Banks with the highest dividend-growth potential next year tend to have low yields. Analysts at Keefe, Bruyette & Woods, an investment bank that specializes in the financial sector, believe that Bank of America ( BAC ) will increase its dividend by more than 100% in 2015. But BofA’s stock yields just 1.2%, well below the S&P 500’s 2.0% yield.

Consider instead JPMorgan Chase. Along with other major banks, JP Morgan faces intense regulatory scrutiny and high legal costs. The company recently agreed to pay more than $1 billion in fines for allegedly manipulating foreign-exchange benchmark rates. (Four other banks also agreed to pay up.) Still, JPMorgan remains popular with customers. Revenues at the bank were up 5% in the third quarter compared with the previous year, and loans increased 7%. Today, the stock yields well above the S&P 500’s yield, and the company uses less than one-third of its earnings to pay the dividend. Ben Kirby, co-manager of Thornburg Investment Income Builder Fund, says he thinks JPMorgan can increase the distribution by high-single-digit percentages next year and for several more years.
******************************
_WORK TASK_
According to the passage on bank dividends, how much did loans at JPMorgan increase in the third quarter compared with the previous year?

Dataset entries
******************************
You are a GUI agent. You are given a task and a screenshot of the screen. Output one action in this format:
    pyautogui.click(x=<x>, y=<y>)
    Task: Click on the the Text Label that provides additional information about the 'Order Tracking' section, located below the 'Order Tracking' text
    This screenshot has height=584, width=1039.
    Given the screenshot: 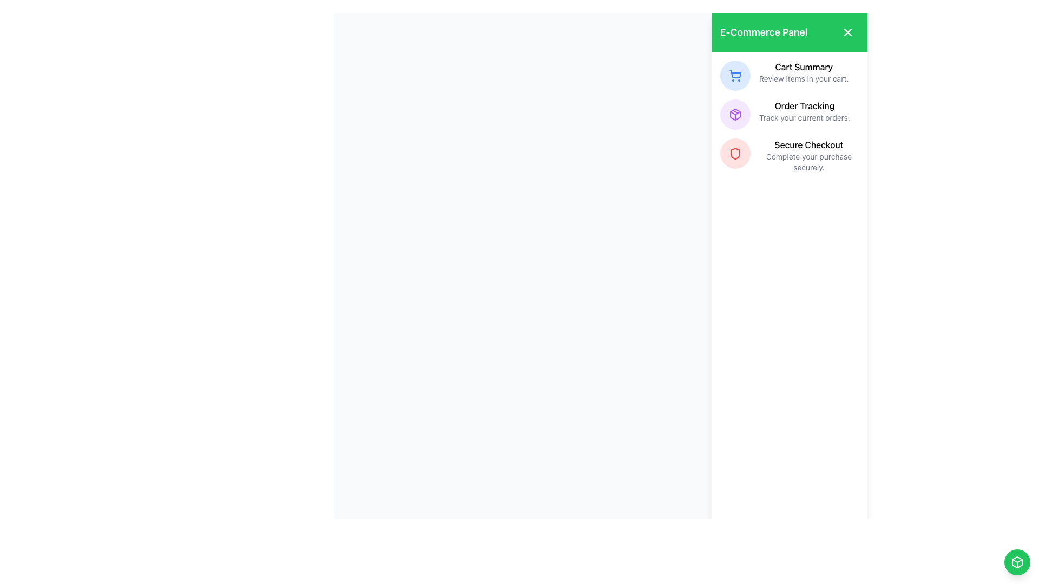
******************************
_OUTPUT BELOW_
Loans increased 7%.